Had some boneless pork shoulder in the freezer that I defrosted. Sliced it into 3/4" thick slices and rubbed with a coriander/mustard/brown sugar/garlic powder/black pepper rub. Will grill and slice and serve with a horseradish and mustard sauce. Cucumber salad with Thai peppers as the side.
We are Bazza- Alan & Abbey and Kayla & John Luke have settled in Jasper, Ga. plus the grands. Our parents have passed now so there’s nothing to hold us back from being closer to family. We’ve been in this house for 33 years—geez, what were we thinking when we kept some of this stuff….
Tonight we’re going with a pot of chicken’n’rice with grilled cheese sandwiches. Nobody’s having to rock us to sleep every evening….. Life is good in Gator Nation!
When I BBQ'd the chicken thighs I bought the economy pack so there were six uneaten thighs. I skinned and shredded four of them to make a chicken pasta sauce with yellow onion, fennel seeds and San Marzano tomatoes to go over rigatoni.
No, my bunch went together at Christmas and got me a REC TEQ wood pellet smoker. I’m going to get to learn a whole new way of grilling/smoking on a new machine.
I am sure you will go right up that learning curve and crush it. You know that you have to pay a lot more attention than with a kamado ceramic grill. When it gets dialed in you can go to sleep. I have done that several times with huge pork shoulders. Put it on at 10 PM and pull it off much later. A few times I was tasked with cooking for 100+ people and we rented a wood fired smoker. It was a lot or work and I had to keep my eye on it all day. So many chickens died for those meals. But they died well. And every time I didn't get anything to eat but got lots of compliments. By the time everything was cooked it was all eaten. I ate some stuff stuck to the grill and it was pretty good.
I asked for a rec teq but got a traeger. I think you can actually sear on the rec teq which the traeger does not do very well. For smoking its like an easy bake oven. I love it. I don’t love it for grilling a steak, but I can reverse sear in a cast iron pan and it works well enough.
Not sure what’s on the menu but my meal this evening is a Gator softball fundraiser, First Pitch On The Diamond. Dinner served on the KSP Stadium field with players and coaches. Hopefully sets the table for a Gator trip to OKC!
New England clam chowder tonight. Went to Wards yesterday because they normally have celeriac (celery root). Also Yukon golds. We steamed some clams from Cedar Key but had to get some more. Paid more for the Bar Harbor chopped clams because we don't care for the Snow's.

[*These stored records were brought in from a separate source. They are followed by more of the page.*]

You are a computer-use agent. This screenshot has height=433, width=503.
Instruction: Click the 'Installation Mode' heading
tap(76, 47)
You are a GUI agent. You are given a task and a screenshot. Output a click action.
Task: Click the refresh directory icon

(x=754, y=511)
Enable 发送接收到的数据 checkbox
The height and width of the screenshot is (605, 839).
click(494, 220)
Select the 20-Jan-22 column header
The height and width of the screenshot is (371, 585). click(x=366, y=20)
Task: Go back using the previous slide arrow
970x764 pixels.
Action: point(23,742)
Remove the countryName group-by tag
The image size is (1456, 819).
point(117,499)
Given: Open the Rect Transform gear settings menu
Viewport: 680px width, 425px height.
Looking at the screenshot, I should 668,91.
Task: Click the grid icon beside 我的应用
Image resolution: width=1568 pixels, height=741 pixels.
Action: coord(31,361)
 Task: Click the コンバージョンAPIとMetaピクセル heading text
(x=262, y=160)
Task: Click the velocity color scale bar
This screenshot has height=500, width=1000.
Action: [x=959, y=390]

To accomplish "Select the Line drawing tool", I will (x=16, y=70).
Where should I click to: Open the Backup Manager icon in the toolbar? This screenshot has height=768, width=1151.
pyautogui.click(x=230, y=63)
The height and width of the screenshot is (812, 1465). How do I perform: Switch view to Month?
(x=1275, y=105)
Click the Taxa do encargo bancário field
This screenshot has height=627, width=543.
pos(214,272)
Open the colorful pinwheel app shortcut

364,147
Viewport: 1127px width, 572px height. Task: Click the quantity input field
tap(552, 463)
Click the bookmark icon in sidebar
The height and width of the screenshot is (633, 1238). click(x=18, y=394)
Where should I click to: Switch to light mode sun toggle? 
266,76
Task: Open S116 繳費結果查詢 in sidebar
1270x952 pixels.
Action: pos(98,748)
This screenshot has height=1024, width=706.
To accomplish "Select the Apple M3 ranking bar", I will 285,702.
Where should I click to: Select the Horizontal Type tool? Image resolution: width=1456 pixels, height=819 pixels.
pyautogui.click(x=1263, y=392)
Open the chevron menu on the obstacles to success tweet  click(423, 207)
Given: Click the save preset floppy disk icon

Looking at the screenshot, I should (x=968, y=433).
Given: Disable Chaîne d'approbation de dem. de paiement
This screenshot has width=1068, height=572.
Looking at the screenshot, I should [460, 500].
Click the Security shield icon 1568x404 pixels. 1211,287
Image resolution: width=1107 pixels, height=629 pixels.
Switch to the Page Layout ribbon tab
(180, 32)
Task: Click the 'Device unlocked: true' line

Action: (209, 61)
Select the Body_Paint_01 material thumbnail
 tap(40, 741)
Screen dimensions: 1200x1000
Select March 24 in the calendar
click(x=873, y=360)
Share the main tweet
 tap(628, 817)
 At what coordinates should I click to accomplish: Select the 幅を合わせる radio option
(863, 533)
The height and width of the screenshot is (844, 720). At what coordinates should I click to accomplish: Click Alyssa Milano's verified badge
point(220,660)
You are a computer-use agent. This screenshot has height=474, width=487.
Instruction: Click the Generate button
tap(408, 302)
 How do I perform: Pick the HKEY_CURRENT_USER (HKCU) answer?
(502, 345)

I have a Kamado Joe so I can set up half close to the coals and direct and the other half indirect and higher. I can get a sear if I ramp up the temps but then the indirect is hotter than I want to finish. Usually I don't ramp up the temps for a good sear but for an OK one and it is fine but not ideal. I get no complaints but I know it isn't perfection. I do have an old Ducane gas grill that I have put new burner tubes in but have yet to buy any propane for it. Maybe I can use both grills to get both a proper sear and a proper finish. Thinking the Ducane for the sear and the KJ for the finish as the time subjected to the wood smoke would be longer that way.
They still make em. My nieces have one. The little things they make are actually pretty decent most of the time. The pellet grills aren’t much more complex though, lol. A small heating element with a fan and a conveyor to bring pellets into the heat cup. I’m fairly confident my five year old niece could smoke us a nice pork butt on it if I gave her instructions. Hardest part would probably be physically putting the meat on the grill and then removing it when it was done.
The original ones used an incandescent light bulb as the heat source. I am guessing they use something else now.
Pretty sure it’s still an incandescent light bulb. *It’s a ceramic heating element. So its a toaster oven now. That’s all it ever really was anyway.